→ **Data extract**:
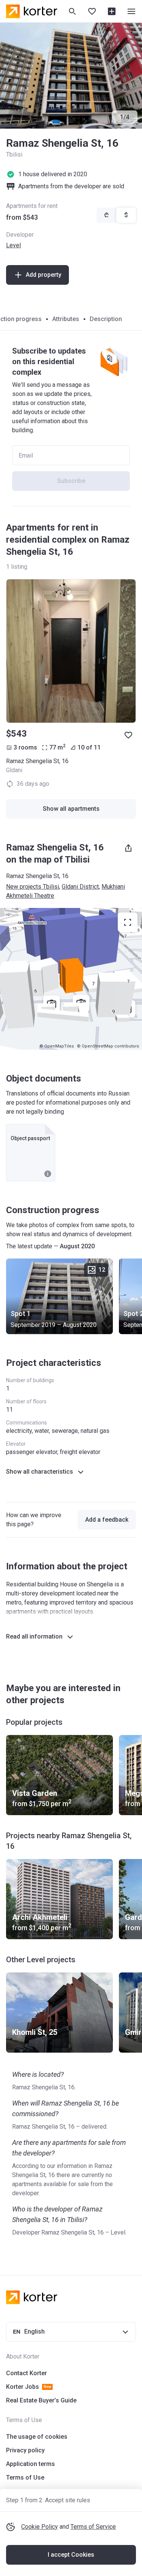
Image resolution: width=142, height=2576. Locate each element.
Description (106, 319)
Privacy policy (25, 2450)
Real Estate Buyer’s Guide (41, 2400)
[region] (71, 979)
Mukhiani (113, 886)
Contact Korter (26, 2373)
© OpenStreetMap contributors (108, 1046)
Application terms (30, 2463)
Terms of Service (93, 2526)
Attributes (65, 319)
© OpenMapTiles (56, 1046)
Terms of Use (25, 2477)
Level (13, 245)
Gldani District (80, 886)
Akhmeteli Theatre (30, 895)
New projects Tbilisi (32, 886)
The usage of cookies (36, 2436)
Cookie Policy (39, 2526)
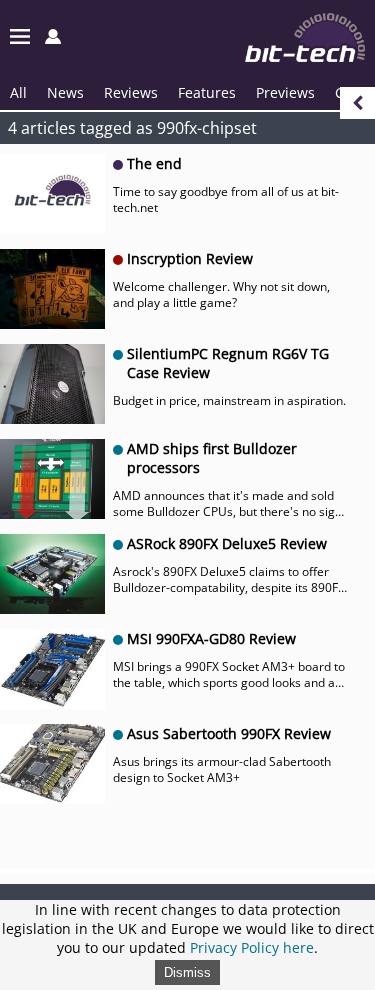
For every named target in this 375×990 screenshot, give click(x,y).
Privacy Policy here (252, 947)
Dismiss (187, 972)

→ **Try it**: "Attributes (65, 319)" marks the first line to copy; copy that line and every line after it through the last line of the listing, exactly and without pictures.

→ **The answer**:
Attributes (65, 319)
© OpenMapTiles (56, 1046)
Terms of Use (25, 2477)
Level (13, 245)
Gldani District (80, 886)
Akhmeteli Theatre (30, 895)
New projects Tbilisi (32, 886)
The usage of cookies (36, 2436)
Cookie Policy (39, 2526)
For every named target in this 375×990 screenshot, give click(x,y).
Privacy Policy here (252, 947)
Dismiss (187, 972)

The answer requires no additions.